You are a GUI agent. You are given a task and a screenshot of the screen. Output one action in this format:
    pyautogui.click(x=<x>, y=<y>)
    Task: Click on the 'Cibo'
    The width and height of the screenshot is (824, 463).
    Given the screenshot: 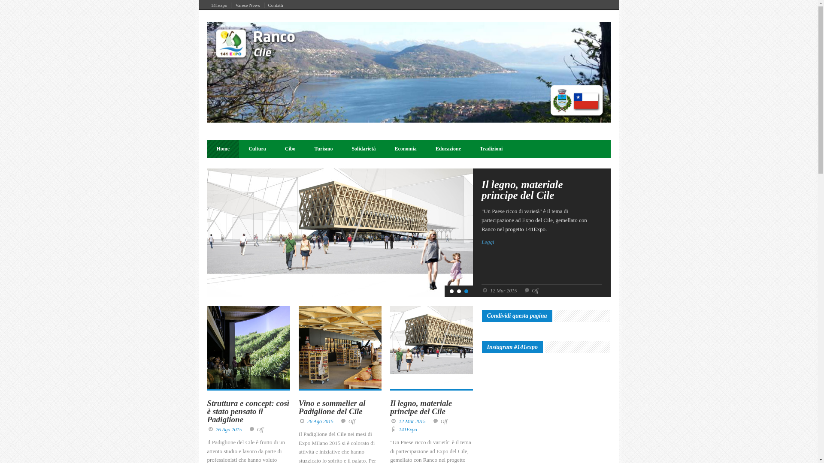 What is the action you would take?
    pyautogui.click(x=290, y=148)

* * *

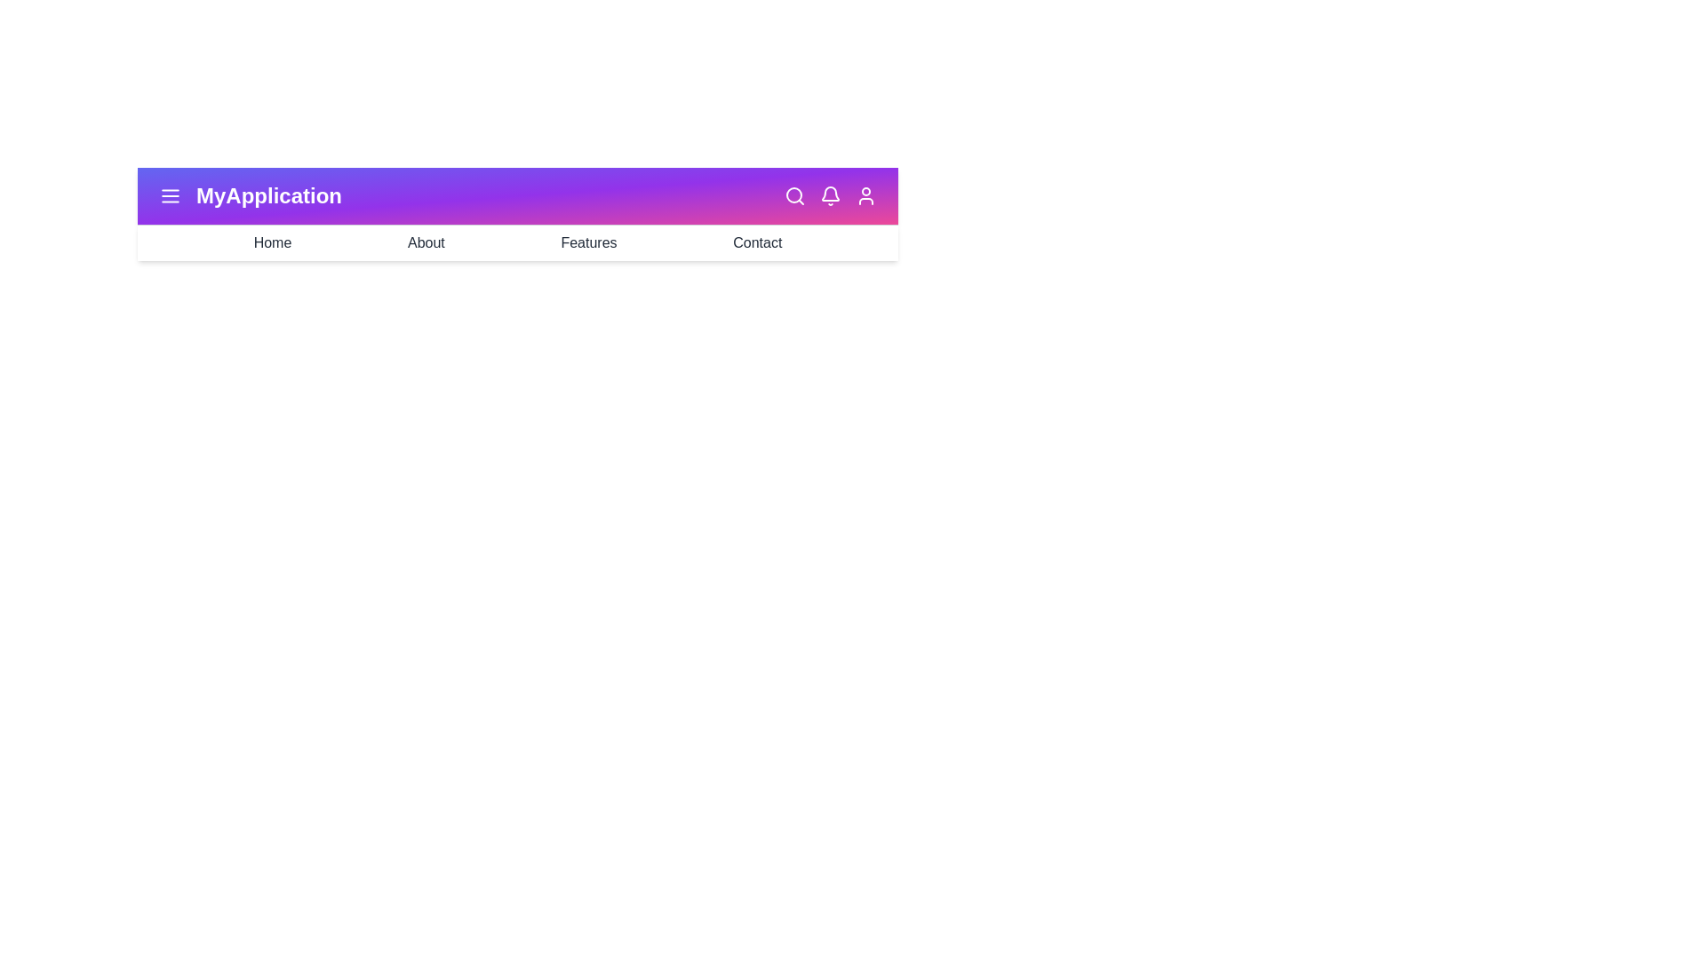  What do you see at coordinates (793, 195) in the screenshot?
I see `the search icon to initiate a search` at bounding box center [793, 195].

--

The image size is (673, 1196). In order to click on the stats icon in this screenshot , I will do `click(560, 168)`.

#### PROMPT
Copy out the stretch from the line that contains "What do you" through the line that contains "center [793, 195].", keeping every word as it appears in the records and leaving out the pictures.

#### WRITTEN SOLUTION
  What do you see at coordinates (793, 195) in the screenshot?
I see `the search icon to initiate a search` at bounding box center [793, 195].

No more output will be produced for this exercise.